(Data provided)
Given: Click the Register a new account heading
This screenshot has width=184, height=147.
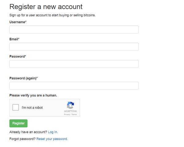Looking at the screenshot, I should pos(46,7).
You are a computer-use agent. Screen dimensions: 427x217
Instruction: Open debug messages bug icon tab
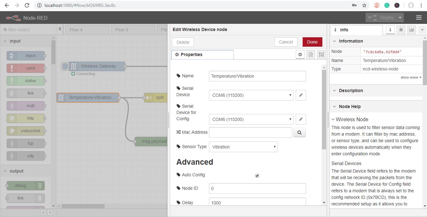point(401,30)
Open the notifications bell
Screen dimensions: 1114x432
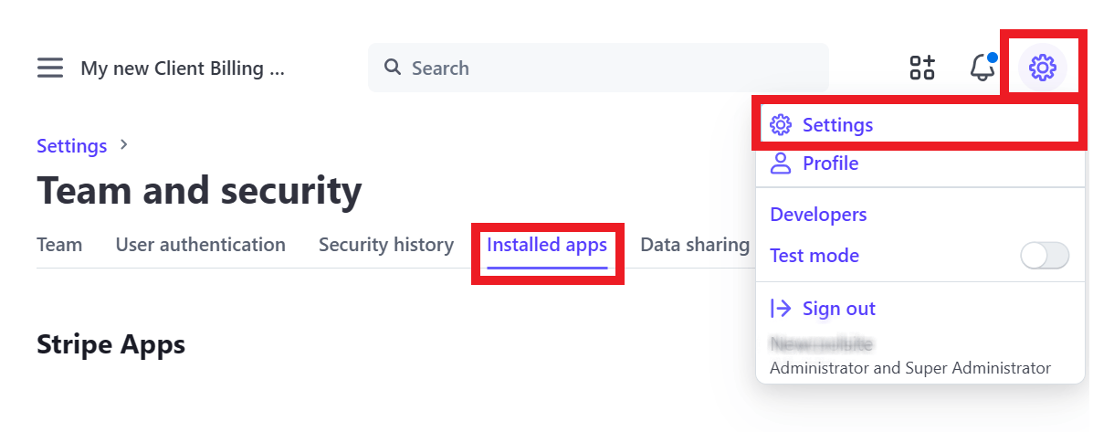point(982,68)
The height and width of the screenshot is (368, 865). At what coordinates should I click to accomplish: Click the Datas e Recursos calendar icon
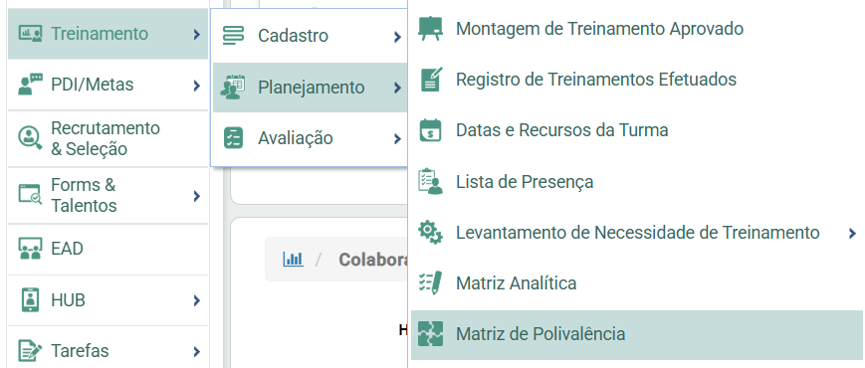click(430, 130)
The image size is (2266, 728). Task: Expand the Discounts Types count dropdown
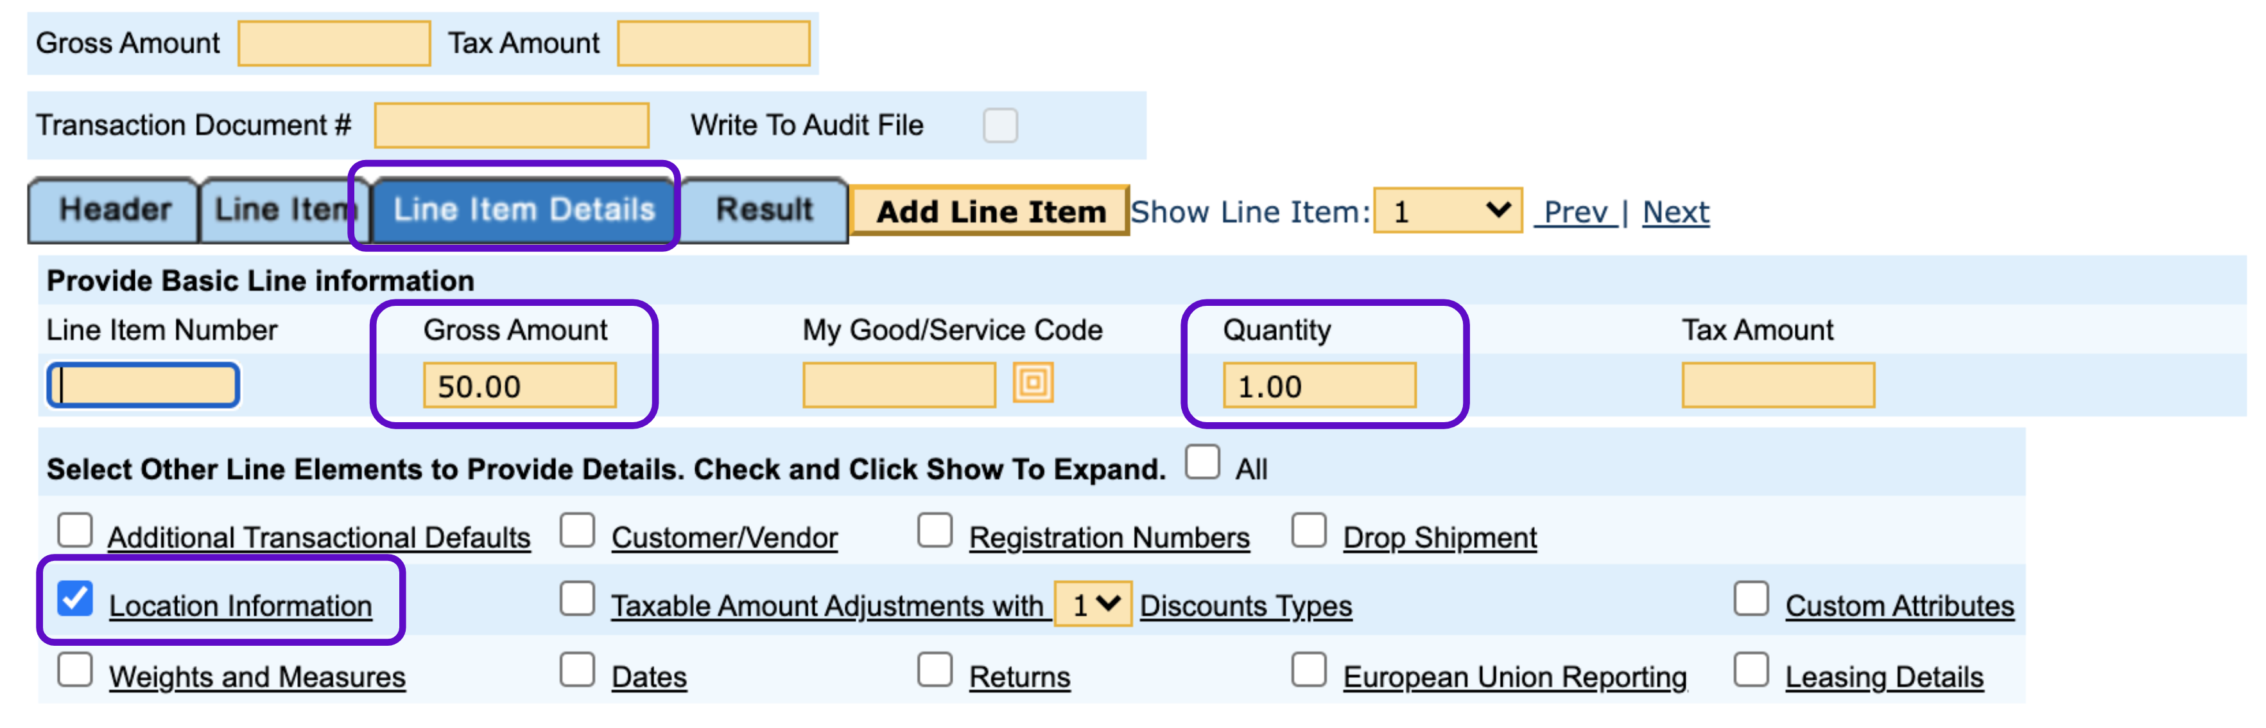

(Stated task) Lay out the entries as a JSON list of strings, one string per line, starting with the line that contains "You are a computer-use" and going on through the end of the entries. Leave out blank lines and the pictures.

(Result of the task)
[
  "You are a computer-use agent. Screen dimensions: 427x217",
  "Instruction: Open debug messages bug icon tab",
  "point(401,30)",
  "Open the notifications bell",
  "Screen dimensions: 1114x432",
  "point(982,68)",
  "The height and width of the screenshot is (368, 865). At what coordinates should I click to accomplish: Click the Datas e Recursos calendar icon",
  "click(430, 130)",
  "The image size is (2266, 728). Task: Expand the Discounts Types count dropdown"
]